== Segment start ==

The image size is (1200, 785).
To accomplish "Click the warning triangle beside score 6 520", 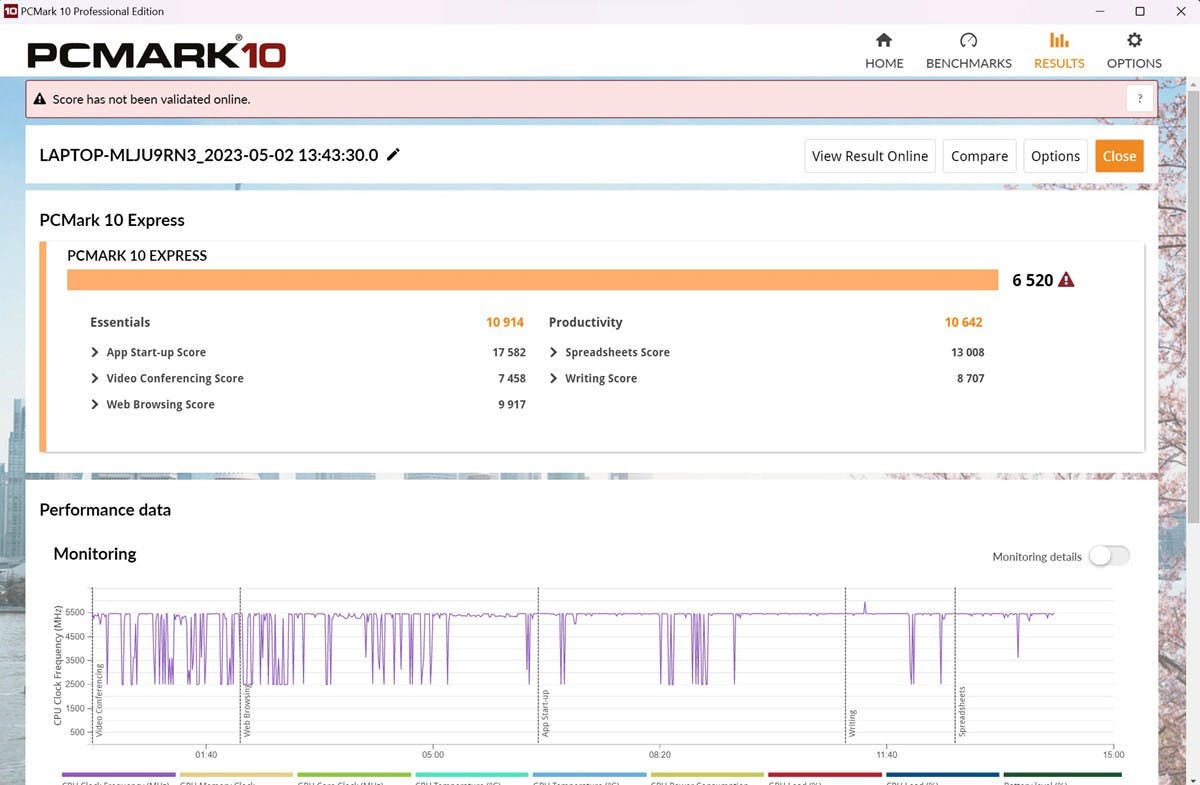I will tap(1066, 280).
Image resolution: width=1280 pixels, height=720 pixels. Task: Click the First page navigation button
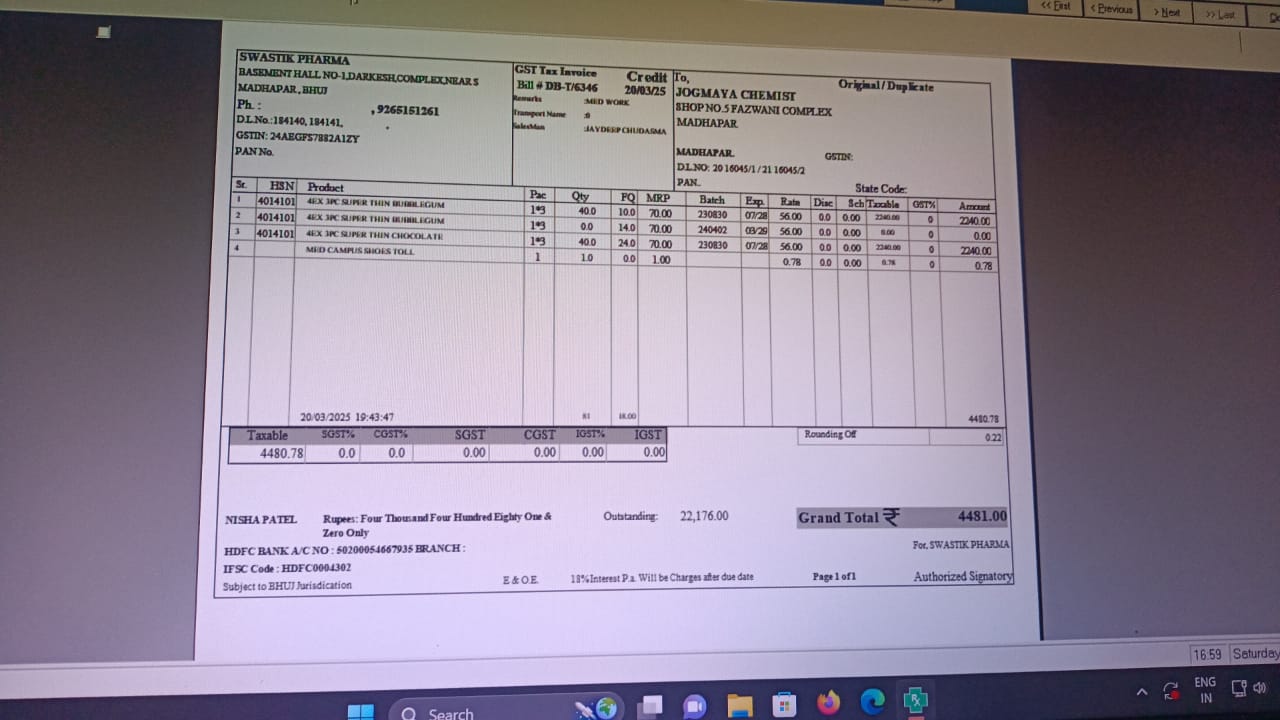tap(1056, 7)
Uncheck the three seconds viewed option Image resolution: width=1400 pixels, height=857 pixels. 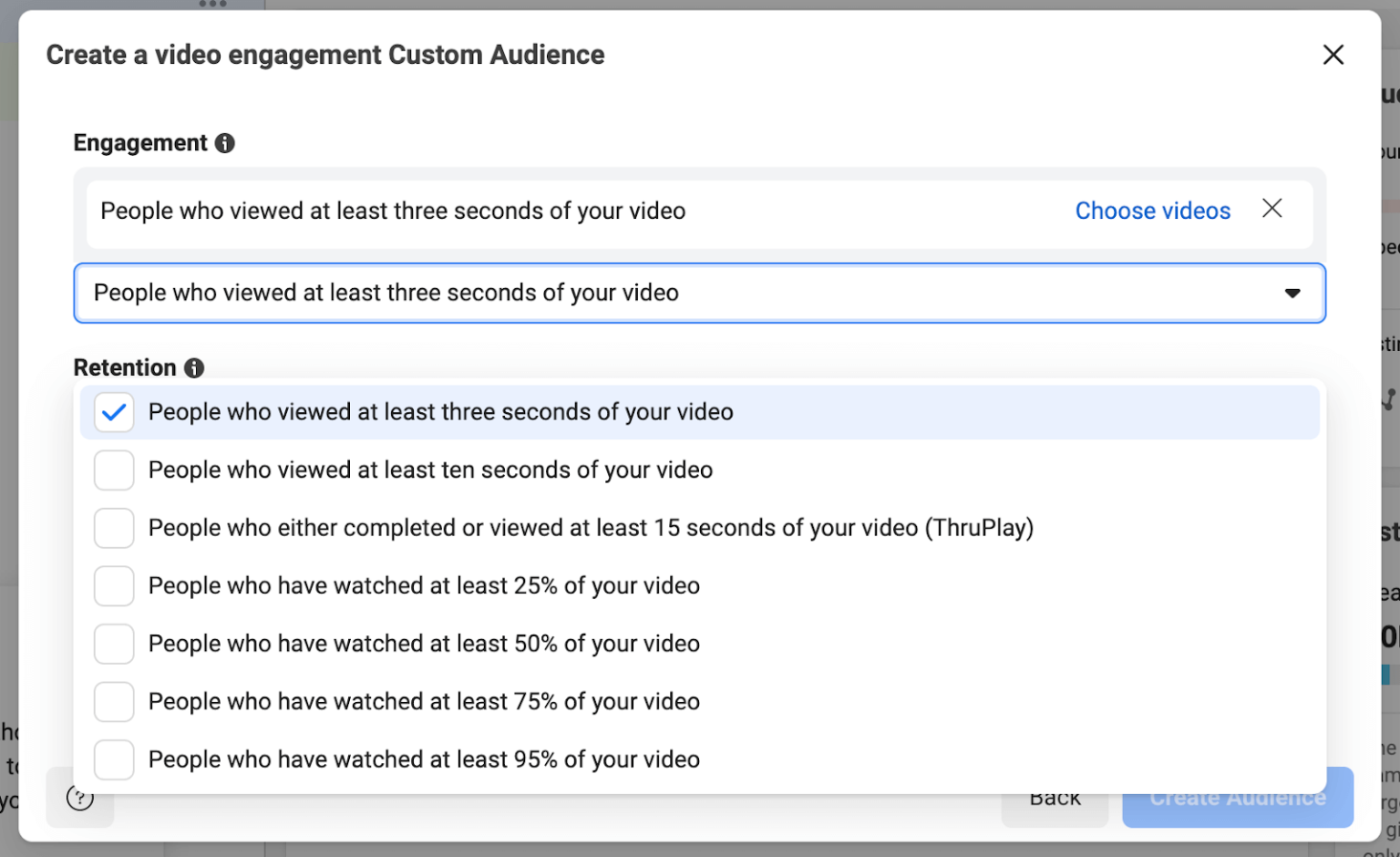coord(114,412)
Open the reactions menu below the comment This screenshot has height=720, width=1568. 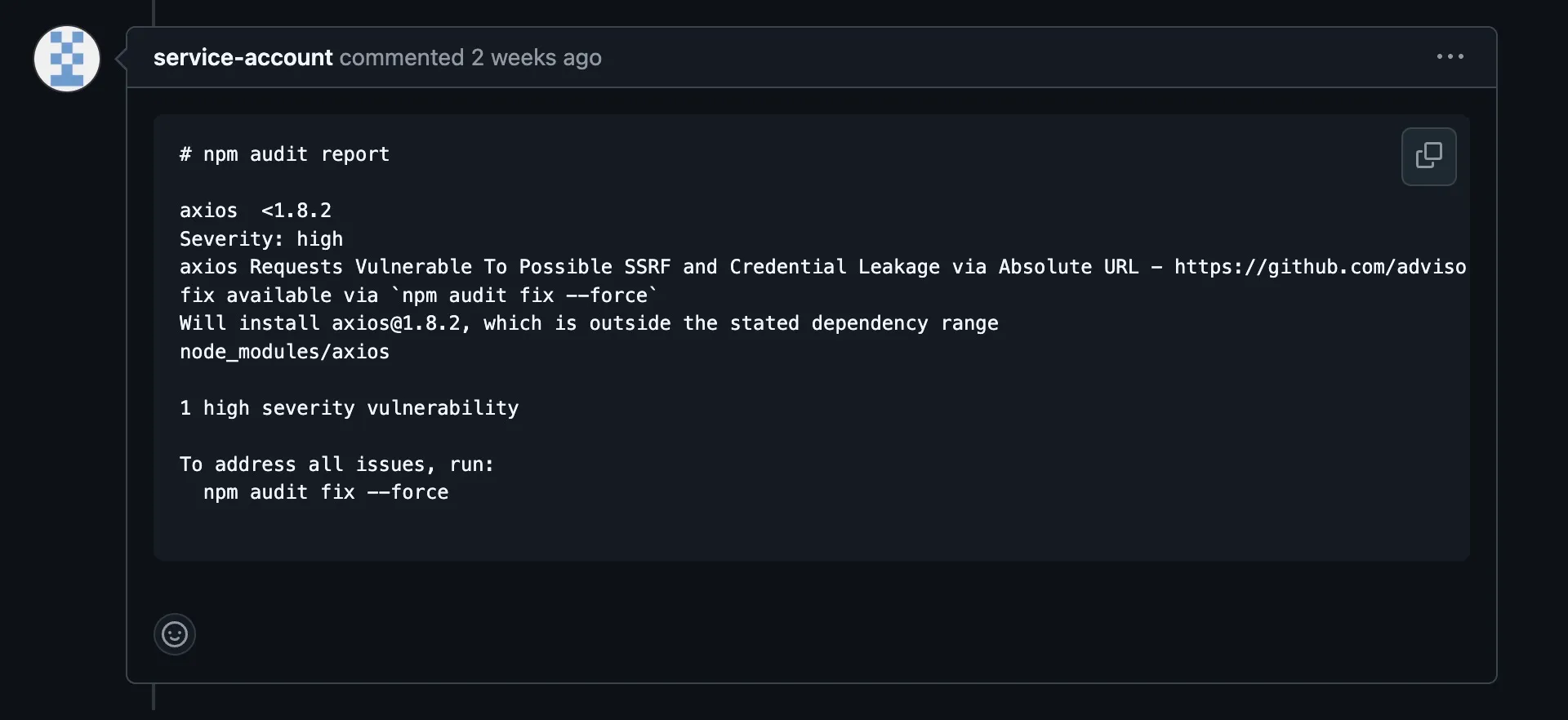point(174,633)
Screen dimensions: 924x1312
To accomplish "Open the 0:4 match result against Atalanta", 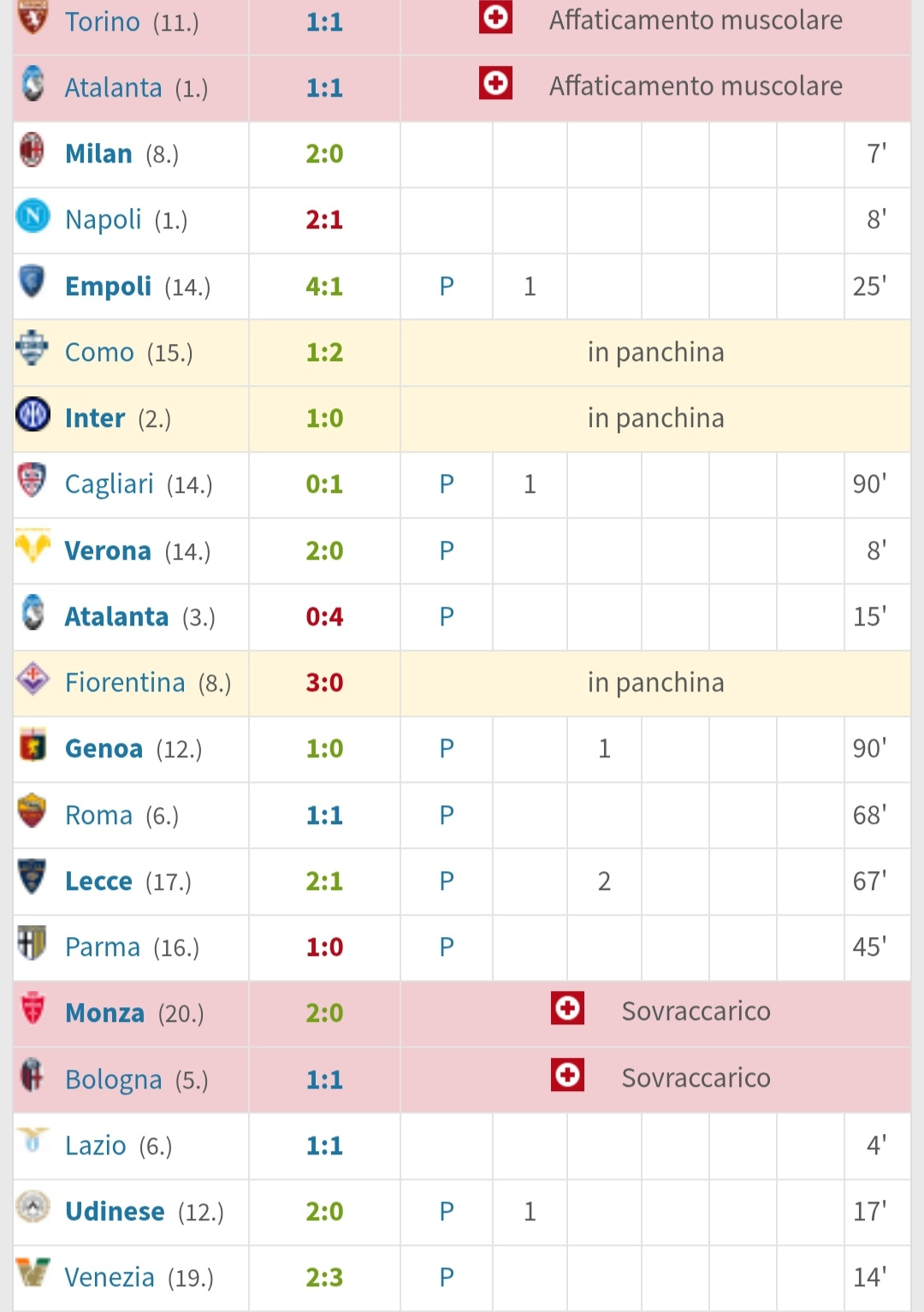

== Segment end ==

▶ TASK DESCRIPTION: Excluding the pictures, restate word for word the lines from the one that holds "Screen dimensions: 924x1312" through the last line of the entries, both ends included.

▶ EXERCISE RESPONSE:
Screen dimensions: 924x1312
To accomplish "Open the 0:4 match result against Atalanta", 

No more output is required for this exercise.